Breckenridge – Although few skiers actually pause long enough to tap the coordinates into a GPS unit, the theory behind the naming of Summit County’s Tenmile Range is somewhat obvious.
The same might be said for the abundant alpine ski terrain falling within the 10-mile spine.
However you choose to measure it, from Officer’s Gulch to Quandary Peak, Frisco to Hoosier Pass, the numerically named snow-capped peaks of the towering Tenmile Range are evident long before you reach the town of Breckenridge nestled at their base. Most obvious among them, of course, are peaks 7 through 10, claimed by the Breckenridge Ski Resort long ago.
Their attraction has elevated the resort to elite status in terms of popularity, at times earning the area more skiers and snowboarders than any other in the nation, even as so many other aspects of the rugged range remain untapped.
“You can ski this all the way down to Peak 3, really,” said Dave Gelhaar, a longtime local and co-founder of the Breckenridge-based Fat-ypus ski company. “Just north of Peak 5 there are some nice long, mellow pitches. It’s best to come back into the area, but you can ski it all the way down to (Frisco) and come out kind of by the Peaks Trail area.”
Gelhaar and Fat-ypus Ski partner Jared Mazlish have been riding the Tenmile’s above-treeline terrain for some 20 years, they say, learning long ago to make use of the local lifts to access uncrowded off-piste slopes on some of North America’s highest peaks just outside the backcountry gates.
As if to follow their lead, the ski area has brought several of their favorite stashes inside resort boundaries in recent years, offering lift service up to the steeps of Peak 8’s Lake Chutes, controlling access to the nearby Snow White terrain and drawing up plans for two new lifts on Peak 6 in as few as two years from now.
Falling just north of Breck’s current ropeline along a slope known as “The End,” Peak 6 has become a hotbed for Summit County’s growing cadre of “sidecountry” skiers. As the Tenmile’s notoriously fickle snowpack begins to stabilize in spring, properly outfitted skiers and snowboarders willingly slog the hour or so required to reach the 12,573-foot summit and ride the expansive bowl surrounded by technical, expert chutes before the clock expires and lift access becomes available to the vacationing minions who ultimately finance resort expansions.

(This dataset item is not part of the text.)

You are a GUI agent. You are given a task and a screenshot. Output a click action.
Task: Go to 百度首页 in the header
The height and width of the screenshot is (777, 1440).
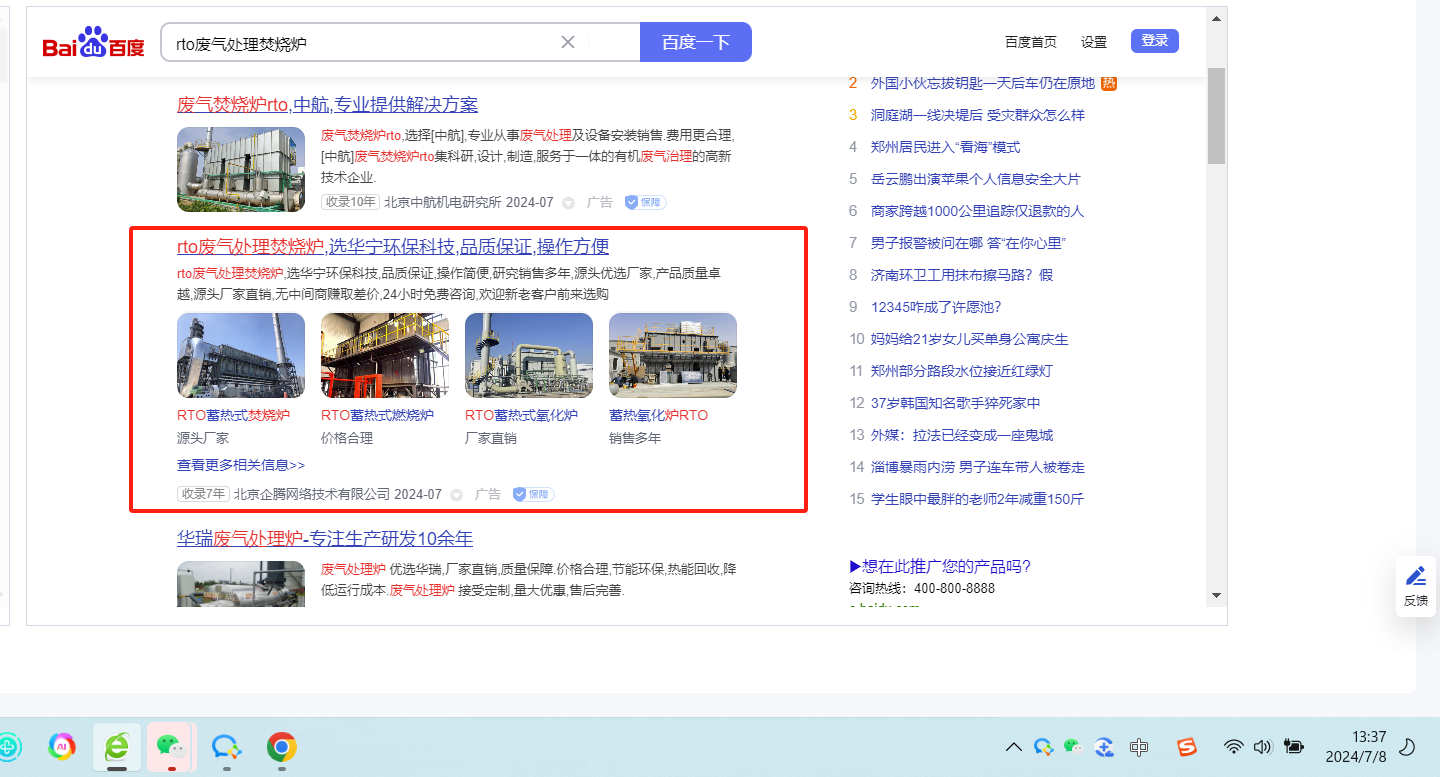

The trend is hardly new, although Summit County – with lift expansions mapped out in Breck and already underway at nearby Arapahoe Basin – seems particularly ripe. The result is an increased sense of urgency among sidecountry skiers who realize they will likely have to move farther out the ridges to find a similar experience.
“The idea behind (the expansion) is kind of cool, but it needs to be done right,” Maz- lish said. “Snow White, for example, is already closed for the rest of the season when it’s at its prime. The end result is that we probably get to have more fun out here with it as backcountry.”
Peak 6 hardly qualifies as Breck’s lone sidecountry stash, however, and even if the master plan is approved and comes to fruition by its 2009 target date, other areas of the Tenmile Range will remain available to those in the know.
“Fourth of July off of Peak 10 and (Peak) 9, that’s a great loop. We go up there all the time,” said Liam Doran, a local photographer who often makes use of the striking backdrop above 13,000 feet. “You skin back up the shoulder of 9 and then there are all these great little chutes down below that. If you’re feeling like you’ve got a lot of energy, we’ll rip a couple laps down in there.”
Hiking any length on skis at such high elevation can be considered a labor of love, especially when other Summit County sidecountry stashes – such as Montezuma Bowl or The Beavers outside of Arapahoe Basin – are accessible almost right off the lifts. But as Kent Hyden – a Fat-ypus pro rider who drove from Salt Lake City to join Doran, Mazlish, Gelhaar and fellow Breck local Rich Banach for a photo shoot on Peak 6 last weekend – noted, the opportunity to ski untracked winter-quality snow in mid- April makes the walk “worth it.”
“It’s a sweet hub,” Mazlish added. “Summit has the longest season anywhere. We road trip a lot to get other people’s pow, but we ski from … October to June, every year.”